Listen to Gary Sick (also: wikipedia)
‘…Saudi Arabia’s decision to place the political threat from Iran above the actual military and ideological threat from radical Sunni Islamism is questionable at best. Both Al Qaeda and the self-styled Caliph of the Islamic State have openly proclaimed their intent to overthrow the corrupt Saudi royal family and take control of the two holy places—Mecca and Medina—that define the Islamic credentials of Saudi rule. Indeed only last week ISIL claimed responsibility for the bombing of a Shiite mosque in eastern Saudi Arabia that killed more than 20 people.
This threat from radical Sunni Islamism is the only credible external threat to Saudi independence and territorial integrity. No other movement, state or institution in the Middle East has undertaken anything remotely like this concerted anti-Saudi campaign. The Iranian regime has never evinced an aspiration to destabilize, much less attack, Saudi Arabia or any other Sunni state. Iran’s horrific eight-year war with Iraq in the 1980s came in response to an outright invasion by Saddam Hussein, explicitly supported and funded by Saudi Arabia and the Gulf monarchies.

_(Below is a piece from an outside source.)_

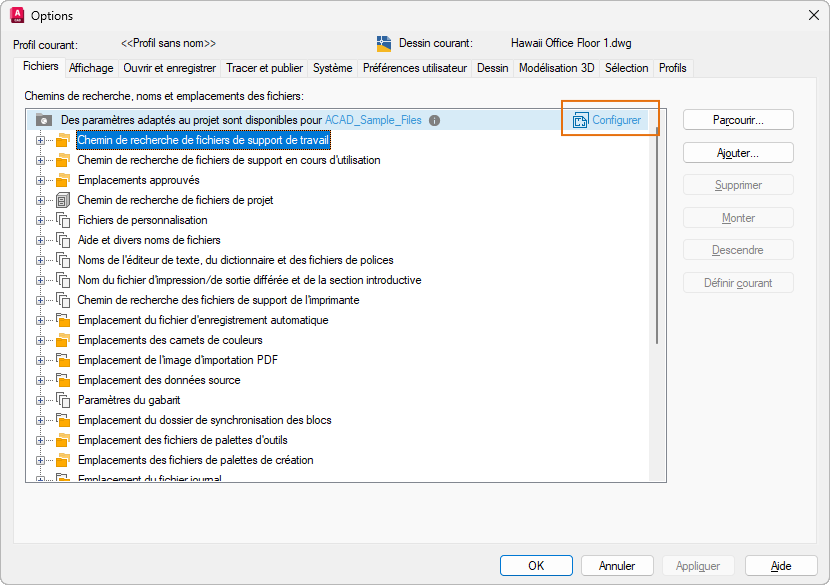Open the ACAD_Sample_Files project link
Screen dimensions: 830x585
click(x=373, y=120)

Today, Saudi Arabia, together with Qatar and Turkey, is supporting and funding radical Sunni Islamists in Syria (Nusra Front and other al-Qaeda affiliates). This effort may well achieve its goal of overthrowing the Assad regime, or at least carve out a mini Sunni state within Syria, but the result would be to empower a vicious and uncontrollable coalition of extremists whose policies make them essentially indistinguishable from ISIL. Deposing Assad will not end the Syrian civil war; it will simply reverse the players, turning many current regime supporters into insurgents while fueling a contest for supremacy among the Al-Qaeda militias and ISIL….’
Via Saudi Arabia's Widening War – Gary Sick – POLITICO Magazine
Part One and Part Two.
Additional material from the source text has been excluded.